SOVIET SUPREM

SOVIET SUPREM

+ MON VIER


jeudi 3 décembre 2015 à 20h30
Prévente : 21,80 € | Sur place :23 € | Club


Plus de vingt ans après la chute du mur, le Soviet Suprem renait de ses cendres. Et c’est à Paris qu’il a décidé de s’établir. Alors que la France ne jure plus que par l’Ouest, biberonnant sa jeunesse à la culture « yankee », deux musiciens ont décidé de prendre la tangente et de partir à la conquête de l’Est pour vivre leur « balkanican dream ».


Quand la musique mondialisée n’est plus qu’une soupe insipide qui martèle nos esgourdes a base de boom boom et de slogans bling bling, il est temps de réhabiliter l’Internationale, de libérer la fête et de lâcher les chevaux cosaques dans la sono !

Du hip hop tsigane à la cumbia des Balkans en passant par le dub des steppes, de la chanson rive (extrême) gauche à la sauce sirtaki, Le Soviet : (Toma Feterman de La Caravane Passe et R.Wan de Java) a sorti l’artillerie lourde pour envahir le danceflour et sabrer le champagne à coups de faucille.

John Lénine a bâillonné Paul McCarthy ; Sylvester Staline a ressorti ses gants rouges et Dj Croute Chef pirate les macs de son P.C. pour vous envoyer le plat de résistance. Les taureaux mexicains ont encorné le drapeau rouge ; Les chiens de Pavlov hurlent dans le Bolchoï ; les stakanovistes ont chassé les technocrates ; Lady Gagarine marche sur la lune ; Yougo Chavez danse la cumbalkania et on arrive à pied par la Chine ! Ca y est : L’œil de Moscou a remplacé la N.S.A et distille sa propagande subliminale… Tout est prêt pour le putsch, on a noyé le ragga dans l’rom ; on a rappé le chou du hip hop ; on a « charterisé » la langue de Molière et on va envoyer tous les tartuffes du groove au goulag.

Rejoins nous camarade, L’Internationale, branquignole et libertaire de nos « beastie boys des Balkans », va réveiller le genre humain : Vive le nouveau désordre mondial !





MON VIER    

Mon Vier est un duo Aixo-marseillais composé de deux musiciens : Garage (guitare, chant) et M. Jacques (chorégraphie, chant).

Ces deux cas à part, après avoir fait leurs armes dans bien des formations du sud (Quartiers Nord, Les Fumistes etc...), ont décidé de construire un projet audacieux logé entre comédie et musique répondant à leurs envies de voyage et de partage.

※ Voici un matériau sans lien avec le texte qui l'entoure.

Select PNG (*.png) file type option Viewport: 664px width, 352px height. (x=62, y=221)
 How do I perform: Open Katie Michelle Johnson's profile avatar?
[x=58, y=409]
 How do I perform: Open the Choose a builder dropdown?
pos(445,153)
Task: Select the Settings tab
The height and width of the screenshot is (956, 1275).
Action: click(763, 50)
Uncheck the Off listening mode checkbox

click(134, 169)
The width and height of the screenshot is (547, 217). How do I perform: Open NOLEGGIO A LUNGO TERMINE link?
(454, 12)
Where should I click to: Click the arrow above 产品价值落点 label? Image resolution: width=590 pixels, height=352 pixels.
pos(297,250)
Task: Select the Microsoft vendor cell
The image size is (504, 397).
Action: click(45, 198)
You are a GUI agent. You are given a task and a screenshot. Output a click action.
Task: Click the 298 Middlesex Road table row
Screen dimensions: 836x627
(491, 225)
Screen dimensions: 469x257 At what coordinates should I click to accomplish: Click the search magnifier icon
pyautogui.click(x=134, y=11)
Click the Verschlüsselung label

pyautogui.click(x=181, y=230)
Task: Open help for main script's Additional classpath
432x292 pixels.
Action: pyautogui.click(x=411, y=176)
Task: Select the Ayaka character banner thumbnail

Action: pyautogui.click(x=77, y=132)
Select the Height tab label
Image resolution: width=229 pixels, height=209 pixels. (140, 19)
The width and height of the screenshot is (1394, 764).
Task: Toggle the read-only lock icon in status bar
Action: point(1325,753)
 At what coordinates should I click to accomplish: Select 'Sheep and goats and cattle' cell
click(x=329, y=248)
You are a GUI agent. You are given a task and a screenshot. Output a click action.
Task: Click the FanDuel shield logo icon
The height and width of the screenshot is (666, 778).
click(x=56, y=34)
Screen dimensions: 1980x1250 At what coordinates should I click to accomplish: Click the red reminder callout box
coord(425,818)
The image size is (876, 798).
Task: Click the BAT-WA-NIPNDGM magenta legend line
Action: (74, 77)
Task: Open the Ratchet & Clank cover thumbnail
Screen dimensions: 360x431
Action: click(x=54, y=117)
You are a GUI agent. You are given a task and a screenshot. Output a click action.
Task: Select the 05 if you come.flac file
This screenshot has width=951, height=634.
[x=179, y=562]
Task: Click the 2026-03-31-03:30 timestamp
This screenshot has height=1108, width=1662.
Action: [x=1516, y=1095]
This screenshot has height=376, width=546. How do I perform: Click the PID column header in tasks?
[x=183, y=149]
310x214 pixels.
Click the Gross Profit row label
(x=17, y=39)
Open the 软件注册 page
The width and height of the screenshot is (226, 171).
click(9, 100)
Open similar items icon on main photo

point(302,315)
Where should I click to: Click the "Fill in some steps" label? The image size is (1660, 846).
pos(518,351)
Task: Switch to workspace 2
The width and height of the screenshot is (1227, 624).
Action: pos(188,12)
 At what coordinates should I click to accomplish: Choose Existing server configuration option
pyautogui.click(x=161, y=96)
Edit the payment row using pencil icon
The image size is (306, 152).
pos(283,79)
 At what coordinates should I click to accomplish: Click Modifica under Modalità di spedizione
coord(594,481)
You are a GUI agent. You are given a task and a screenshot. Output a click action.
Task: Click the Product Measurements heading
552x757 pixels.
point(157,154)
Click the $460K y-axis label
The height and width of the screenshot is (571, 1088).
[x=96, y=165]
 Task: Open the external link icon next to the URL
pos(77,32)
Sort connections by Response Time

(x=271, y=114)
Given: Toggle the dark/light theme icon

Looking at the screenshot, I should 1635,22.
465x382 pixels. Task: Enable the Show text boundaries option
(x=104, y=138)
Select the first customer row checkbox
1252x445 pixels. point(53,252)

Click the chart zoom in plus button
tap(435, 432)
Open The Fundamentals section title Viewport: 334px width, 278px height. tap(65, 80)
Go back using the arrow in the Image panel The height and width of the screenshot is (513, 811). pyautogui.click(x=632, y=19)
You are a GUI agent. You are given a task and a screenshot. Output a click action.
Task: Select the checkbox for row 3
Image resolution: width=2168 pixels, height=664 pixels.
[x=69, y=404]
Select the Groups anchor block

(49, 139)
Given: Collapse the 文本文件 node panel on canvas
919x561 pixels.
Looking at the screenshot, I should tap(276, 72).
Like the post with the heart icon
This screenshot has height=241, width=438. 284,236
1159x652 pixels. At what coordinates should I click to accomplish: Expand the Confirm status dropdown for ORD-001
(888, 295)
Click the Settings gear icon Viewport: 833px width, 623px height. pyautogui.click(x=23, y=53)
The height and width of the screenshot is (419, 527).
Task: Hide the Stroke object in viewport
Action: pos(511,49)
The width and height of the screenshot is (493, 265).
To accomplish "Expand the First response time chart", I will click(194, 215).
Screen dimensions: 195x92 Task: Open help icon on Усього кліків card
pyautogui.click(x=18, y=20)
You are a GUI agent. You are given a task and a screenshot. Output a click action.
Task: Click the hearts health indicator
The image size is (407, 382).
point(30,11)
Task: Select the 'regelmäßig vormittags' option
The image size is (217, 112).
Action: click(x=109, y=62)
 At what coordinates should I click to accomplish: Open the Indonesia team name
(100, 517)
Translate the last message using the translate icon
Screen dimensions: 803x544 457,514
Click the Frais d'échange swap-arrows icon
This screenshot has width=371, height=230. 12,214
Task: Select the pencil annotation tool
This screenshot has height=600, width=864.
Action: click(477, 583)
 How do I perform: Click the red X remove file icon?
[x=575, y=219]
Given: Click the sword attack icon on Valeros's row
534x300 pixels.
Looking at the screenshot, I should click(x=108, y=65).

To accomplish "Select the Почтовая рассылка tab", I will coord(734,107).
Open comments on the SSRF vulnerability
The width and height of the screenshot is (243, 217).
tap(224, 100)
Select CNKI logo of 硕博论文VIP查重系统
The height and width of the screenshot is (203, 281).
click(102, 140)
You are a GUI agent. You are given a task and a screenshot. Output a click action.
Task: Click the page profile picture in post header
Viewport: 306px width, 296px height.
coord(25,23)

Cette formule ultra légère (en dessous de deux, c’est plus un groupe) a très rapidement joué dans les endroits les plus reculés et pour les publics les plus divers. Du repas des chasseurs de Moustiers Sainte Marie, à la fête de village au fin fond de la vallée de la haute Bléone, des infirmières de Edouard Toulouse aux détenus du Centre de Détention des Baumettes ou de Luynes, de la Pizzeria de la Bédoule, au sommet du G20 à Monaco avec Attac, un camping de yourtes au fin fond du Queyras ou sur les camions de SUD Solidaires.

Tout est bon pour inoculer le virus, celui de la grande tradition de la chanson revendicatrice et surréaliste provençale.

Les thèmes abordés par « Mon Vier » se répartissent habilement entre crise mondiale, spécialités culinaires du sud, traumatismes du quotidien et bienfaits des breuvages constitués à base de raisin ou d’anis.